1.      In the event of a breach of warranty by Seller, Seller at its option shall either (i) replace or repair the Goods, (ii) refund the purchase price upon return of the Goods, or (iii) grant a reasonable allowance on account of such breach. Buyer shall not return any Goods until Seller has had reasonable opportunity to investigate the claim and then only upon receipt of Seller's written shipping instructions. THIS SHALL BE BUYER'S EXCLUSIVE REMEDY.

2.      Buyer waives all claims arising from breach of warranty or any other breach of this Agreement by Seller unless Seller receives written notice of breach within five (5) days after delivery of the Goods.

3.      Neither Seller nor Buyer shall be liable for any special, incidental, consequential, contingent, negligent or punitive damages resulting from breach of warranty, delay of performance, or any other default hereunder.

G.     TITLE AND RISK OF LOSS. Title, risk of loss or damage passes to Buyer upon delivery of the Goods at the Shipping Point.

H.     FORCE MAJEURE

1.      Neither Buyer nor Seller shall be liable for any damages resulting from any delay or failure of performance arising from any cause not reasonably within such party's control including, but not limited to, the following: Acts of God; fire, earthquake, hurricane or other windstorm; labor disputes, whether or not the demands of labor are within the ability of the party to meet; embargoes; unavailability or shortage of power, labor, transportation, raw materials, or usual means of supply; shortage or curtailment of energy sources, wars; rebellions, civil disorders; regulations or acts of government, government agencies or instrumentality's; or any other cause whether similar or dissimilar to the foregoing. The party affected by the force majeure shall give prompt notice thereof to the other.

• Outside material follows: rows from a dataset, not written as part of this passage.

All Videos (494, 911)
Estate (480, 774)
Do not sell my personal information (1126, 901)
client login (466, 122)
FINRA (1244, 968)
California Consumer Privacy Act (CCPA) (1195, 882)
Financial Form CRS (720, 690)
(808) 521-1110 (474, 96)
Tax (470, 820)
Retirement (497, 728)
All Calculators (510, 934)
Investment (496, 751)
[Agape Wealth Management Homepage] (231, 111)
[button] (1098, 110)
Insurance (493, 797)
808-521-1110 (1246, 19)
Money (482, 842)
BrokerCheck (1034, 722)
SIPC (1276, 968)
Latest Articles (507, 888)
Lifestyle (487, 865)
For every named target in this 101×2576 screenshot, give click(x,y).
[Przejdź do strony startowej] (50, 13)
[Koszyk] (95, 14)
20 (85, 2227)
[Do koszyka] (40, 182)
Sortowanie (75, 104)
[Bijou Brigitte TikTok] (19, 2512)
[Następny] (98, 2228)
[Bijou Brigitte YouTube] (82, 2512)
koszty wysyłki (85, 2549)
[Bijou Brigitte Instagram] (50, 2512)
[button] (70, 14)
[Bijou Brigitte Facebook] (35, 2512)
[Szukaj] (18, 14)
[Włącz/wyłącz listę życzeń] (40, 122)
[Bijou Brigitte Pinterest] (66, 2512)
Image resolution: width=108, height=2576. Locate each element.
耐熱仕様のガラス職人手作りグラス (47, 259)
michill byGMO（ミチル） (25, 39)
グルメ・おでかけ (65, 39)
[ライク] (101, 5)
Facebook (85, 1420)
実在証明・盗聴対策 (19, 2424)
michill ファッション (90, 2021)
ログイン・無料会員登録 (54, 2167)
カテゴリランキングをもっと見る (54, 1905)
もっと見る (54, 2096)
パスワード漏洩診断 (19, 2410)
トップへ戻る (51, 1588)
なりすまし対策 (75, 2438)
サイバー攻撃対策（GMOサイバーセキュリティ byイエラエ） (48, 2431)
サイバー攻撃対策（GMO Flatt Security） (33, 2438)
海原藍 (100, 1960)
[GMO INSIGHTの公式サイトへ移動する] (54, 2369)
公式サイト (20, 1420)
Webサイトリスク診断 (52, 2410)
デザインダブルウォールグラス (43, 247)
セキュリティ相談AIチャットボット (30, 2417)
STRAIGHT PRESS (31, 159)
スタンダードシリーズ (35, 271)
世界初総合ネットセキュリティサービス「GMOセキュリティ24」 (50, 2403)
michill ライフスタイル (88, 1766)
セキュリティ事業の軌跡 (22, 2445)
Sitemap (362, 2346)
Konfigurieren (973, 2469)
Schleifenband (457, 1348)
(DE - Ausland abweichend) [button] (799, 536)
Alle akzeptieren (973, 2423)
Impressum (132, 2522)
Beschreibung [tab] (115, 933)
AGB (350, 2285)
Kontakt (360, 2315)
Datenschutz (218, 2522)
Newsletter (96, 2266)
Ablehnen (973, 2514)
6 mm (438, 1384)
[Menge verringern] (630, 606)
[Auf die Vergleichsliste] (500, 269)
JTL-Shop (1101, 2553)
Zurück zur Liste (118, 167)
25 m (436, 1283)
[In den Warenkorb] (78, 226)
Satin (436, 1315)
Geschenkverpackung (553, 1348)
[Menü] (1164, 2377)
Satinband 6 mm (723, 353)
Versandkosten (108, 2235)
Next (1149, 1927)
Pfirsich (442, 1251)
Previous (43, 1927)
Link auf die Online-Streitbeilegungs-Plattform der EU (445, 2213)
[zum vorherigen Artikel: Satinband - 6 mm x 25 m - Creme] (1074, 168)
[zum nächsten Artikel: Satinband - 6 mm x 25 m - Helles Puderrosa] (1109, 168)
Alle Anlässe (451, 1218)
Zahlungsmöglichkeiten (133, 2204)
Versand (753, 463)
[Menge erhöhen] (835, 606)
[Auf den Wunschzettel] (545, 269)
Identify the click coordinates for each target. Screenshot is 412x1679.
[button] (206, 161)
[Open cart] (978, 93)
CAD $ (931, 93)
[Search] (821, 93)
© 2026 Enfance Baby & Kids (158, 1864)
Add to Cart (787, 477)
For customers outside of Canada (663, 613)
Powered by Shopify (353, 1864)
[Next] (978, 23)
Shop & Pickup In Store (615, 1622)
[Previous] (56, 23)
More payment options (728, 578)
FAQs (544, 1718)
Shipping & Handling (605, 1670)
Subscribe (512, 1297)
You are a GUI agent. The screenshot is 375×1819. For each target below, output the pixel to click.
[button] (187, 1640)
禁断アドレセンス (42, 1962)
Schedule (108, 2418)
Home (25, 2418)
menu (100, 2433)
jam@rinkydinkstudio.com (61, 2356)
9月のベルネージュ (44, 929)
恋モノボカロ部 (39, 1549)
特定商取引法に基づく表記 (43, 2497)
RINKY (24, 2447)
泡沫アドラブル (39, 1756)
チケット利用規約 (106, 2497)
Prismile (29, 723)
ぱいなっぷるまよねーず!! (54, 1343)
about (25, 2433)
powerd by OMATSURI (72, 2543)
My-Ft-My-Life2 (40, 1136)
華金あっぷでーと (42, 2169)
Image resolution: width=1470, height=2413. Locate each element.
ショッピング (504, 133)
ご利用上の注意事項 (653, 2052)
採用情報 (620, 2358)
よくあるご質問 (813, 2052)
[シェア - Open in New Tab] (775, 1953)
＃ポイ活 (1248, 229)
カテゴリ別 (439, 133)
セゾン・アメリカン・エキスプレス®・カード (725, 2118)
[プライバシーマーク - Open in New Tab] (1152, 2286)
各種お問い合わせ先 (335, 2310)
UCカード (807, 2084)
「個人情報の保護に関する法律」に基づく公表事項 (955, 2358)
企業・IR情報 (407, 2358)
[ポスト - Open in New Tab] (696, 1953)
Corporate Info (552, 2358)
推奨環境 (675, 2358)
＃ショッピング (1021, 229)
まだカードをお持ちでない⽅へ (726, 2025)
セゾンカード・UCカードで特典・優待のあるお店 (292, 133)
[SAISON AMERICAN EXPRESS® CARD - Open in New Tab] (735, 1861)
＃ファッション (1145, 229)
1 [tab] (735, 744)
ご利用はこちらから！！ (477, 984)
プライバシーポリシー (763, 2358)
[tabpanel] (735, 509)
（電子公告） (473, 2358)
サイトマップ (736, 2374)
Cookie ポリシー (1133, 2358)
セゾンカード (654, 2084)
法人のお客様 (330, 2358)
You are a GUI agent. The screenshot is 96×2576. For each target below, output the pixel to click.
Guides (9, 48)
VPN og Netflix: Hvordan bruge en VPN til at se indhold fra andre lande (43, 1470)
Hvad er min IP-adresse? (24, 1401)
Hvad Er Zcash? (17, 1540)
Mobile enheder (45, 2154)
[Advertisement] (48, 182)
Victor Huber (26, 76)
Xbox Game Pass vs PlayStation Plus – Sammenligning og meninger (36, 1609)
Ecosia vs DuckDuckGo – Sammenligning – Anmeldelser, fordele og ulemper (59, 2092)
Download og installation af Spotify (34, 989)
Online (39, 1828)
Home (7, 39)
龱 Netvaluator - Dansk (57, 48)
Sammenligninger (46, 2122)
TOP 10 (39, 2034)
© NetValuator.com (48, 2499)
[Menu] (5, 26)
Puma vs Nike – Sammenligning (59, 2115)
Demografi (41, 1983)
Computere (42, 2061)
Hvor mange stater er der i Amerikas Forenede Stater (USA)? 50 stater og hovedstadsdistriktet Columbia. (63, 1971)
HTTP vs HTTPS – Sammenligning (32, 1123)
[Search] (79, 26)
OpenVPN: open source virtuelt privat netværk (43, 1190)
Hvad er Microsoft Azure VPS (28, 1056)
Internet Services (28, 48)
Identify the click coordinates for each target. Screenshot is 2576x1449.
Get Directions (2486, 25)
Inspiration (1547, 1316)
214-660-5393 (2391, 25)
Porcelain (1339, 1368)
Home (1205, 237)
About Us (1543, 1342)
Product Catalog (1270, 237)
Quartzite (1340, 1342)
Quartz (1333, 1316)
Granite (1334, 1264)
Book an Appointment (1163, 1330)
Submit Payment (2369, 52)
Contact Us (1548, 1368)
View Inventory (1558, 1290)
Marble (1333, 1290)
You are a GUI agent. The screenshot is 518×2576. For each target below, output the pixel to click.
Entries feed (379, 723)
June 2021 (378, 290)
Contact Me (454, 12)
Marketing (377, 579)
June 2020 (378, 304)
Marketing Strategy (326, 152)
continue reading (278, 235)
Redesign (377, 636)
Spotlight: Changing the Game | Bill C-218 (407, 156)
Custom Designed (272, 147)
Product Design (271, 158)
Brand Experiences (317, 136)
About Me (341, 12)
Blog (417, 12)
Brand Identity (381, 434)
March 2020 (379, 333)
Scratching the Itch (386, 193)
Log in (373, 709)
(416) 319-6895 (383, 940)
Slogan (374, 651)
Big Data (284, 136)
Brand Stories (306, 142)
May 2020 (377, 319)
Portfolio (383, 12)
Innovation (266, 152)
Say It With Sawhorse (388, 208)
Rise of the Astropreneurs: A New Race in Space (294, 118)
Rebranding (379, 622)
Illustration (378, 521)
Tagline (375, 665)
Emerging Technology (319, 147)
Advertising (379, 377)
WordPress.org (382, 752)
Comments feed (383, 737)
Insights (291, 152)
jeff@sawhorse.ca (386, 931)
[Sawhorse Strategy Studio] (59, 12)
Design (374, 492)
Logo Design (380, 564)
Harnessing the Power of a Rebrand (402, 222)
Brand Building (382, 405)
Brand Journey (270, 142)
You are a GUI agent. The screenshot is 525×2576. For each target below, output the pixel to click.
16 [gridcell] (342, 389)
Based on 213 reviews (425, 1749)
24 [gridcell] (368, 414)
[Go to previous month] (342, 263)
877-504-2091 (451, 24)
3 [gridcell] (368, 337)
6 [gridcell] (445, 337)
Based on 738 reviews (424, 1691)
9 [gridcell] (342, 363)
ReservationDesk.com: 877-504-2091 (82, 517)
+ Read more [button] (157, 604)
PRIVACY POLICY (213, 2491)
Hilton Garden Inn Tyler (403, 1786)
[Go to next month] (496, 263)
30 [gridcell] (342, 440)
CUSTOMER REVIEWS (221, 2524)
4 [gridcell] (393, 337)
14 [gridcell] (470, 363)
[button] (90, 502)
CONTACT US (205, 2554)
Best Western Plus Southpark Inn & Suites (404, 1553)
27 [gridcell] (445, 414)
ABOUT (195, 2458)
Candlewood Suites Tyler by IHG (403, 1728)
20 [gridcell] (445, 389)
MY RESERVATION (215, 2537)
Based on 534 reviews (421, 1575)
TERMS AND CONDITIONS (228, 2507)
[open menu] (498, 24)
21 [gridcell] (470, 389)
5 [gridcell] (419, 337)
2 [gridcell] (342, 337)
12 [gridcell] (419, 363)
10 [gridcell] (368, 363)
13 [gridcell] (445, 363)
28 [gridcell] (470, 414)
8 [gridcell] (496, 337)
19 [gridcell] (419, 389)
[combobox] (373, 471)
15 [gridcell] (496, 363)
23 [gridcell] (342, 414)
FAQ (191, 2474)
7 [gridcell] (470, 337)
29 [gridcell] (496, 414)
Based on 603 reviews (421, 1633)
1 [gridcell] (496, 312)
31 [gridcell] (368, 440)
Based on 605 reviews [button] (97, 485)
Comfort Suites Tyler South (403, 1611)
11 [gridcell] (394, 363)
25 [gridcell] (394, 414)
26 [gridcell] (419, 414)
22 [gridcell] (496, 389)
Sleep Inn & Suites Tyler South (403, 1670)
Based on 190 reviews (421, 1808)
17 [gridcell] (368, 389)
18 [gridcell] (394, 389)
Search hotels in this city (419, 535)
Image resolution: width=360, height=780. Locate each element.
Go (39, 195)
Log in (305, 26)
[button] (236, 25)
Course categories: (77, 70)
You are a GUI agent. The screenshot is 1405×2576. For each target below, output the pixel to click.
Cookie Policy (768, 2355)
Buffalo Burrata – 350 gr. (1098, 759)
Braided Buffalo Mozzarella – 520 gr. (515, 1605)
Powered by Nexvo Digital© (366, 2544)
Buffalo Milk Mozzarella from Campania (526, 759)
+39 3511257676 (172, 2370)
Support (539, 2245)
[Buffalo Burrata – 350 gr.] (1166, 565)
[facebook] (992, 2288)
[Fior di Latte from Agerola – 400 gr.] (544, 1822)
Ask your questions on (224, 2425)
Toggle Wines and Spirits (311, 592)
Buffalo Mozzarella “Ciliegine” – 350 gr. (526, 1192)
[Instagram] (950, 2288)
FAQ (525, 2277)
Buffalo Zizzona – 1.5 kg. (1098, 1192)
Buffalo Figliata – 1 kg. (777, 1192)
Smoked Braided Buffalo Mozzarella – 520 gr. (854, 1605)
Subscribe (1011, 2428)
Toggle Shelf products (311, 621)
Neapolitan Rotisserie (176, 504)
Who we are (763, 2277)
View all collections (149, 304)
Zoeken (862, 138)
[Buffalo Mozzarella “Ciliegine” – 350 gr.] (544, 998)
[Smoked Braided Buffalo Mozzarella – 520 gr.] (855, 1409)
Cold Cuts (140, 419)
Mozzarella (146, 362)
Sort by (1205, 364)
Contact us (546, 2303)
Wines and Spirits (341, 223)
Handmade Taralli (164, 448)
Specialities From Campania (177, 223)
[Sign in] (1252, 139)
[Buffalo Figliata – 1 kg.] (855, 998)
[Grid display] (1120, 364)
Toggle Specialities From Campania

2.      In the event of force majeure, the time for performance under this Agreement (except Buyer’s obligation to pay to Seller money due) shall be extended for any period reasonably necessary due to such occurrence, during which this Agreement shall remain in full force and effect; provided, however, that Seller may terminate this Agreement at any time during such extension period. Seller shall have the right to allocate its available Goods among its own uses and its customers, including those not under contract, in such manner as Seller may deem fit. Seller shall have no obligation to purchase substitute goods or transportation in order to complete delivery to Buyer; and if Seller contemplated a specific source of supply, manufacture or transportation, whether or not specified in this Agreement, Seller shall not have any obligation to deliver goods to Buyer from or by any other source.

I.       PATENTS

1.      Buyer shall defend and hold Seller harmless from any claim made against Seller or its suppliers that the manufacture or sale of goods supplied constitutes infringement of any United States patent, if such goods were manufactured pursuant to Buyer's designs, specifications, processes, and/or formulas, and were not normally offered for sale by Seller, provided Seller promptly notifies Buyer in writing of the claim and gives Buyer full authority, information, and assistance (at Buyer’s expense) for the defense of same.

2.      The foregoing constitutes the parties’ entire liability for claims or actions based on patent infringement.

J.      WAIVER. Neither party shall be deemed to have waived any of its rights, powers, or remedies, under this Agreement, or at law or in equity, unless such waiver is in writing and is executed by it. No delay or omission by either party in exercising any right, power, or remedy, shall operate as a waiver thereof or of any other right, power, or remedy. No waiver by either party of any default shall operate as a waiver of any other default, or of the same default on another occasion.

K.    CHOICE OF LAW. This agreement shall be governed by and construed in accordance with the laws of the State of Pennsylvania in all respects.

L.     ASSIGNABILITY BUYER. Buyer shall not assign any of its rights or delegate any of its obligations under this Agreement without the prior written consent of Seller. Any purported assignment or delegation in violation of this Section is null and void. No assignment or delegation relieves Buyer of any of its obligations under this Agreement.